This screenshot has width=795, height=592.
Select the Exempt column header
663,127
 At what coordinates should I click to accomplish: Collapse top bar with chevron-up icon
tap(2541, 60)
....
*TASK BRIEF:* Each record above has to be retyped exactly, with nothing left out.

*TASK SOLUTION:*
This screenshot has width=795, height=592.
Select the Exempt column header
663,127
 At what coordinates should I click to accomplish: Collapse top bar with chevron-up icon
tap(2541, 60)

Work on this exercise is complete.